REVIEW: Footloose – it’s got the motor but still needs the key…

Oonagh Cox (Rusty), Jake Quickenden (Willard) and Lucy Munden (Ariel) in Footloose (Image: Mark Senior)

Venue: The Alexandra Birmingham

Performance Date: 19 April 2022

Reviewer: Ely King

Star Rating: ★★★1/2

Everybody knows the iconic song Footloose, the title track of the 1984 film of the same name starring Lori Singer and a youthful Kevin Bacon. There was a subsequent remake in 2011 with Julianne Hough and Kenny Wormald and it’s safe to say that Footloose falls into the cult classic category. This means that fans of the movies will have incredibly high hopes for any stage adaptations. Expectations that sadly, may not have been met by this production.

Footloose tells the story of teenager Ren McCormack (Joshua Hawkins) who when forced to move to a rural, Midwestern town in America is horrified to discover that dancing and rock music are banned. Ren finds himself at odds with the strict local minister the Reverend Shaw Moore (Darren Day). Enlisting the help of new friend Willard (played wonderfully by Jake Quickenden) Ren attempts to overturn the ban.

For this performance, there were three understudies onstage: Anna Westlake as Ethel, Betty, and Coach; Lucy Ireland as Lulu and Dan Miles as Bickle. Alongside this trio was an equally talented company of performers primed to take the stage by storm.

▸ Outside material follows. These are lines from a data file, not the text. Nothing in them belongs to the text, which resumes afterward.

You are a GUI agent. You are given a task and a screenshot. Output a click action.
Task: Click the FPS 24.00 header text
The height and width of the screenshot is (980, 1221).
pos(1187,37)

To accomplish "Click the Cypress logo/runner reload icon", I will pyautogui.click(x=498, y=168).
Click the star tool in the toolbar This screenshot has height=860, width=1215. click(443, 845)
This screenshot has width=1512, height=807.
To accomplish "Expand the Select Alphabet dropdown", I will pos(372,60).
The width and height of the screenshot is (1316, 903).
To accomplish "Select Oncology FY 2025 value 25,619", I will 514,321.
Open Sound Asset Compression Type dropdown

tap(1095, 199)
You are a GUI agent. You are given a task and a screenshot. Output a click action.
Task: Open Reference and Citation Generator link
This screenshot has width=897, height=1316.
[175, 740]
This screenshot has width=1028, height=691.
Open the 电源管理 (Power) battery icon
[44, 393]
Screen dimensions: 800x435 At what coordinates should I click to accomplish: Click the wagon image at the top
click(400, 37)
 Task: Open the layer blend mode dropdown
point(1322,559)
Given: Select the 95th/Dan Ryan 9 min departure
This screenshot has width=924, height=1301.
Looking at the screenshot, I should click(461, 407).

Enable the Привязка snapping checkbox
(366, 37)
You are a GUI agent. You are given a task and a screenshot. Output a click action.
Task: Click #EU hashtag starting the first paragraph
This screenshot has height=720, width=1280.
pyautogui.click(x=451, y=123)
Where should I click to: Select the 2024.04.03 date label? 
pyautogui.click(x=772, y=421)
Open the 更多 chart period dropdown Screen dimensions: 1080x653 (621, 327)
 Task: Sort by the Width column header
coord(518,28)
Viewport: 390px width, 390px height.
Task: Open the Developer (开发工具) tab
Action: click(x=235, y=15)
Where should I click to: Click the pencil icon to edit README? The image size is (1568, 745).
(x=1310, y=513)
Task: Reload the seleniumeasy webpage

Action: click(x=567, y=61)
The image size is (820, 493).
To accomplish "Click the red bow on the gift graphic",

Without a doubt, the standout performer in this production is Jake Quickenden as Willard Hewitt. After rising to prominence on the X-Factor and dazzling audiences to take the Dancing on Ice in 2018, this celeb is no stranger to moving to the beat – and move he does. Quickenden is a hilarious class act who grabs your attention instantly throughout his captivating performance as Willard. From an unexpected scene in gold hot pants to the raucous learning-to-dance, he is a true star.

Not to be outdone, Joshua Hawkins as Ren McCormack and Ariel Moore as Lucy Munden is an incredible dynamic duo. Whilst their characters aren’t particularly true to either of the films, they are still a joy to watch on stage.

The boo, hiss villainy comes in the form of Tom Mussell as Ariel’s bad-boy boyfriend Chuck Cranston and Darren Day as the Reverend Shaw Moore. Both characters suffer from the bad-guy complex, and the actors do such a good job at portraying them that it’s impossible to separate the actor from the character. They are such inherently awful human beings that it’s almost hard to appreciate the acting behind it, they are that convincing.

All in all, the women run this show. Oonagh Cox as Rusty, Jess Barker as Wendy-Jo, and Samantha Richards as Urleen are a terrific trio who bounce off of each other as true best friends do in real life. Their chemistry feels authentic and genuine.

Despite the strong performances and although a lot of the actors work well together, some scenes feel extremely forced and disjointed. The fight scenes in particular are not particularly realistic and are very cringy to watch and lack energy.

With the accents, it’s the complete opposite, it felt like everyone tried too hard. Some women have scratchy high-pitched accents whereas some men took the southern drawl too literally and mumbled through their sentences, this sadly has a detrimental effect.

That being said, the sequences of cult anthems ‘I Need A Hero’ ‘I’m Free’ and ‘Footloose’ are easily the best parts of the show. The track for ‘I’m Free / Heaven Help Me’ gives huge Rocky ‘Eye of the Tiger’ vibes with a training sequence that is highly amusing.

Throughout the entire show, the characters of Willard and Ren provide the comical aspect of the musical, often hiding in the background or hanging off to the side doing stupid dances. The pair just have unhinged fun, which is a great addition to an otherwise, somewhat lacklustre show. However, if you are in the market for a night of 80s nostalgia coupled with some thumping anthems, get yourself a ticket and cut footloose.